----- Brano citato
Le Vocali

Le vocali 

Le vocali sono cinque come in italiano, ma i loro suoni vocalici sono in numero maggiore.  

La vocale  « A » 

Questa vocale in italiano ha un suono unico ed è identico al suono dialettale della «a» atona.

Quando invece l’«a» è tonica, nel bobbiese può avere due suoni: un suono «à» aperto o meglio prolungato ed un suono «á» meno prolungato .

Esempio: suono aperto e un po’ prolungato.

– e bàl (le palle), u cavàl (il cavallo), u camàl (il camallo), ecc.

suono meno aperto me cánt (io canto). 

La vocale  « E » 

In italiano può avere due suoni: uno chiuso «é» e uno aperto «è». Nel dialetto bobbiese ha anche un suono intermedio: è una «e» atona che nella pronuncia tende a diventare muta o quasi muta. Questo suono intermedio si presenta quando in una parola c’è lo spostamento dell’accento tonico su un’altra vocale, causato da un qualsiasi motivo, coniugazione, alterazione, ecc.

Esempi:

– mé a lèg (io leggo) nün a l’giuma (noi leggiamo)

– mé vèd (io vedo) nün a v’duma (noi vediamo)

– padèla (padella) padlìn (piccola padella)

– lègna (legna) l’gnèra (legnaia). 

Può anche succedere che la «e» tonica di un tema verbale, si trasformi in «a» per lo spostamento dell’accento tonico. 

Esempi:

– mé pèrl (io parlo) nün parlùma (noi parliamo)

– mé aśèrd (io azzardo) nün aśardùma (noi azzardiamo)

– mé bèś (io bacio) nün baśùma (noi baciamo)

– mé vèr (io valgo) nün varùma (noi valiamo)

mé tèś (io taccio) nün taśùma (noi tacciamo)

– mé spèr (io sparo) nün sparùma (noi spariamo)

– mé lèv (io lavo) nün lavùma (noi laviamo)

– mé pègh (io pago) nün pagùma (noi paghiamo)

– mé pèrt (io parto) nün partùma (noi partiamo) 

sono verbi che hanno variazioni nel «nel tema». 

Quando nella scrittura troviamo già una lettera accentata la «e» tonica viene indicata con il segno «ē», se il suono è stretto e con il segno «ę» se il suono è aperto. Negli altri casi la «e» è sempre letta come chiusa.

Esempi:

– lü u vedrà (egli vedrà) cręiśmè (cresimare) 

La vocale  « I » 

La vocale «i» non presenta alcuna difficoltà, si pronuncia come in italiano. L’accento grave è però obbligatorio solamente sulla «i» finale di parola se è tonica, come per esempio negli infiniti della III coniugazione. Es. finì (finire), murì ( morire), ecc.

Ma noi lo useremo anche sulla «i» tonica di parole non piane come «vistìs» (vestirsi), «brìscula» (gioco a carte), quando il non metterlo porterebbe confusione nella lettura delle parole.  

La vocale  « O »
----------
• _Da svolgere_:
**1)** Riporta fedelmente il tratto del testo sulle vocali che va da "In italiano può" fino a "lègna (legna) l’gnèra (legnaia).".
**2)** Prosegui il testo sulle vocali a partire dal punto in cui termina.
I dati riportati di seguito sono materiale a sé, distinto dal testo sulle vocali.
----- Dati archiviati
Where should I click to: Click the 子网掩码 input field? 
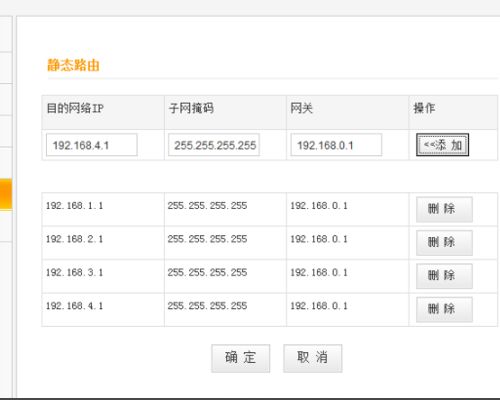[x=214, y=145]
----------
• _Risposte per compito_:
**1)**
In italiano può avere due suoni: uno chiuso «é» e uno aperto «è». Nel dialetto bobbiese ha anche un suono intermedio: è una «e» atona che nella pronuncia tende a diventare muta o quasi muta. Questo suono intermedio si presenta quando in una parola c’è lo spostamento dell’accento tonico su un’altra vocale, causato da un qualsiasi motivo, coniugazione, alterazione, ecc.

Esempi:

– mé a lèg (io leggo) nün a l’giuma (noi leggiamo)

– mé vèd (io vedo) nün a v’duma (noi vediamo)

– padèla (padella) padlìn (piccola padella)

– lègna (legna) l’gnèra (legnaia).

**2)**
La vocale «o» in posizione atona si pronuncia come in italiano. In posizione tonica, nel dialetto bobbiese, ha più sonorità:

abbiamo

una «ö» molto chiusa e3 variata come si evidenzia nelle parole: fiö (figlio), linguö (ramarro), ecc

una «ó» chiusa come nella parola: mórt (morto), cón (con), ecc.

una «ò» aperta che troviamo in finale di parola: falò (falò), cumò (comò). ecc.

una «ô» chiusa con suono nasale: rôba (cosa, roba), vôta (volta), ecc.

Quando nella scrittura troviamo già una lettera accentata, la «o» tonica viene indicata con il segno «ō», se il suono è stretto e come in italiano «o» normale se il suono è aperto. 

La vocale  « U »  

La vocale «u» in posizione atona si pronuncia come in italiano. In posizione tonica invece abbiamo :

una «ü» con suono chiuso e turbato: (egli), vün (uno), ecc.

una «ù»con suono aperto, si trova nella maggioranza dei casi in finali di parole: cucù (cuculo), ar sù (il sole), ecc.

una «ú» con un suono chiuso: parsút (prosciutto)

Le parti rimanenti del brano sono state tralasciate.